Your own well-being should be at the top of your list. I know that relationships are important and if you become a parent, children should always be first in your mind with every action. This is important and what I learned, you cannot be everything to everyone all the time.

You have to take time for yourself to regroup and refocus. You have to remember your own hopes, dreams, desires, and plans that you want to pursue.

There is a stipulation though when it comes to relationships.  If both individuals are pursuing different things or ideas, supporting one another is first and foremost the base of the relationship.

Be their sounding board, their cheerleader, and also be willing to pick them up, dust them off, and push them to keep going if they fail. This is why relationships fail the most, lack of true compassion, caring, kindness, friendship, and love for one another. We let our ego and pride overshadow everything else because we forget to let our consciousness guide us along the way. To do the right thing when it needs to be done.  Even if that means letting the relationship end.

Then you have someone like me, always motivated, pushing forward, and adjusting my goals as I go while struggling with depression and anxiety due to trauma. I have always been this way.

I am blunt, straightforward, and honest about who I am and what I think.  Most men said they liked that about me. Until they realize it was not an act and this is truly how I am. Then it became a competition or wanting to “put me in my place”.  I have no idea why? Sometimes we were not even pursuing the same things.

In my mind, if just one of them had stayed, imagine how much we could have accomplished by now. That was the problem; they only saw the present and not the future.

They only saw the current version and never imagined who they could be in 5 years, 10 years, or even 20 years from now. 

That was in my thoughts this past weekend as I was driving around.

It was early Sunday morning, a slight cool breeze, some clouds but mostly blue skies. I had the windows down and was listening to the 70’s music playing on my radio as I headed back from grabbing some breakfast to go.  I thought about my ex-husband and the state he was in those last few weeks before he died.

We both knew he was sick.  He refused to let me help him.  He needed to go to the hospital but he would not. I called an emergency room and they told me that even if they sent an ambulance they could not make him go unless they had a court order or he was unconscious and unable to respond. The court order was due to me being his ex-wife and his only closest relatives were his minor children.

He knew it was his time to go. He did not want to admit he had given up. He waited too late when he finally had our oldest child take him to the hospital after they got back from their road trip across the country. 

The only thing he asked me to do was to get his air conditioning fixed on his car. This was so he could go for a Sunday drive. It was summertime. I got his car fixed but he never took that drive, two weeks later, he was gone.

That whole incident and the mental fall out afterwards took a toll on me. It took many years before I finally decided to be in a relationship again.

The relationship I am in has a twist; we have not met in person yet. It has been all online.

We have only video chatted once, and all our conversations are by phone calls, text messages, voice notes, emails, and social media. He has pursued a relationship with me on and off for over 8 years now.
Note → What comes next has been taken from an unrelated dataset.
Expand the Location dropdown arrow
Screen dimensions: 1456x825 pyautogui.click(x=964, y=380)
The first two attempts to get to know each other were in 2017 and 2020. I was not ready to start a relationship and we both had other things going on in our lives. The timing was not right for either of us. We parted ways after a couple of months of chatting.

This last time began June of 2022 and we have been talking nonstop ever since.  He has stated that things will progress more after March of next year.  I am not sure what the significance of March of next year means or what he means by progress. He is keeping all of that a surprise according to him. At this point, I am just moving along.  I am a firm believer in “I will believe it when I see it”.  Until then, we will just continue on with our conversations and see where it goes. 
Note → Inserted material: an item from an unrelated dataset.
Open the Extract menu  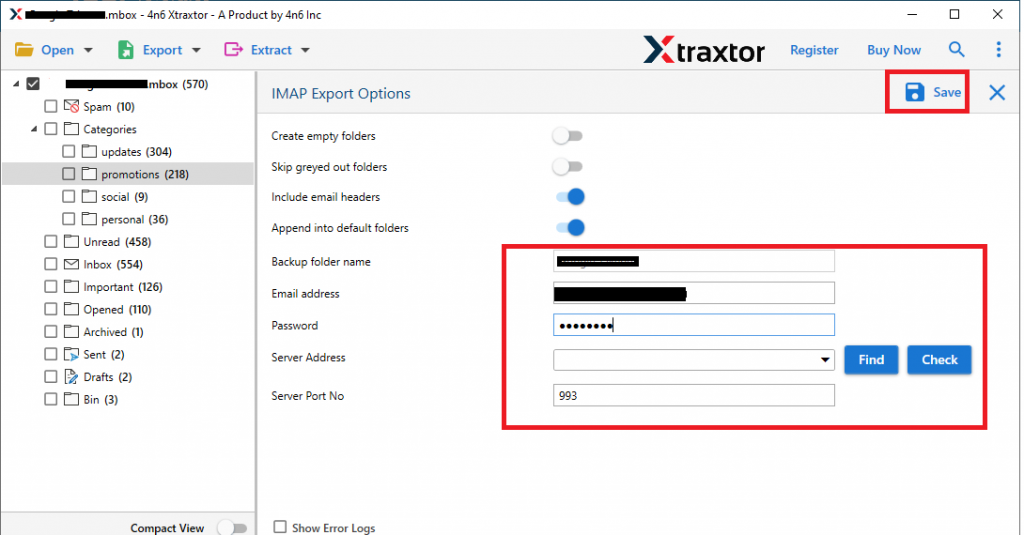tap(268, 50)
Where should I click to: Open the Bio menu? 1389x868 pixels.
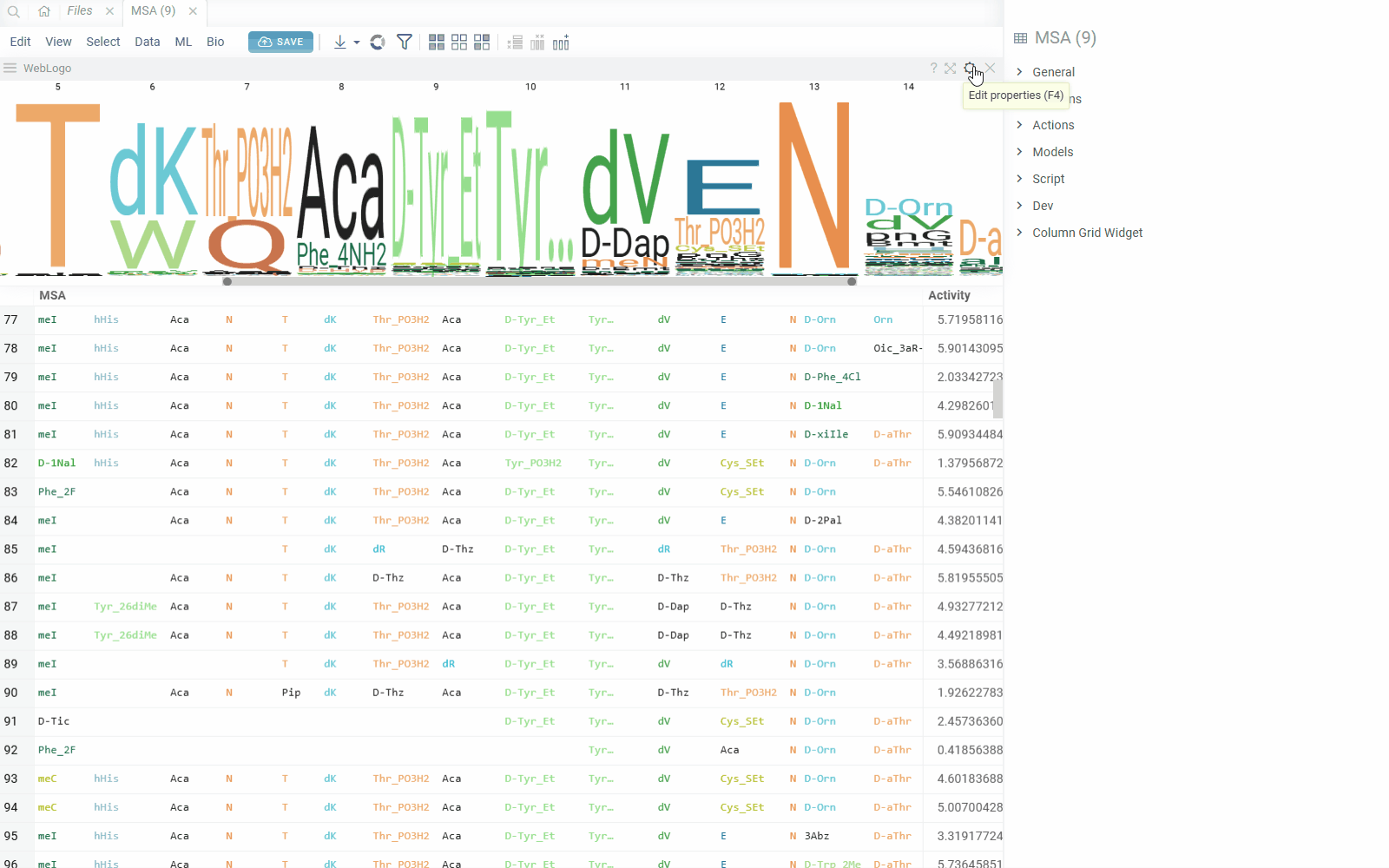pyautogui.click(x=215, y=42)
This has only been the second longest relationship I have had with someone. The first was my marriage. I have been impatiently waiting.

I have waited 3 years to be with him, not 3 months like with my former marriage. Maybe patience is a virtue and it will be better this time around. Only time will tell.

I’m not going anywhere and he has said that he is not leaving me again. We talk about a future together and what it will be like. He has been encouraging my artistic endeavors. He also says he wants to take care of me despite my reassuring him that I am fine and do not need anything. I keep reassuring him that we will be fine either way.

I made the statement at the beginning of this writing: “Relationships end. Then what do you do?”

You keep moving. 

You keep dreaming.

You learn from the experience.

You remember to take care of yourself.

You never give up and never surrender. (As quoted from a favorite movie “Galaxy Quest”)

Thank you for stopping by and supporting this blog.

Have a wonderful week!

Peace, love, happiness, and good vibes, always.

Suzanne.

1 thought on “Relationships end. Then what do you do?”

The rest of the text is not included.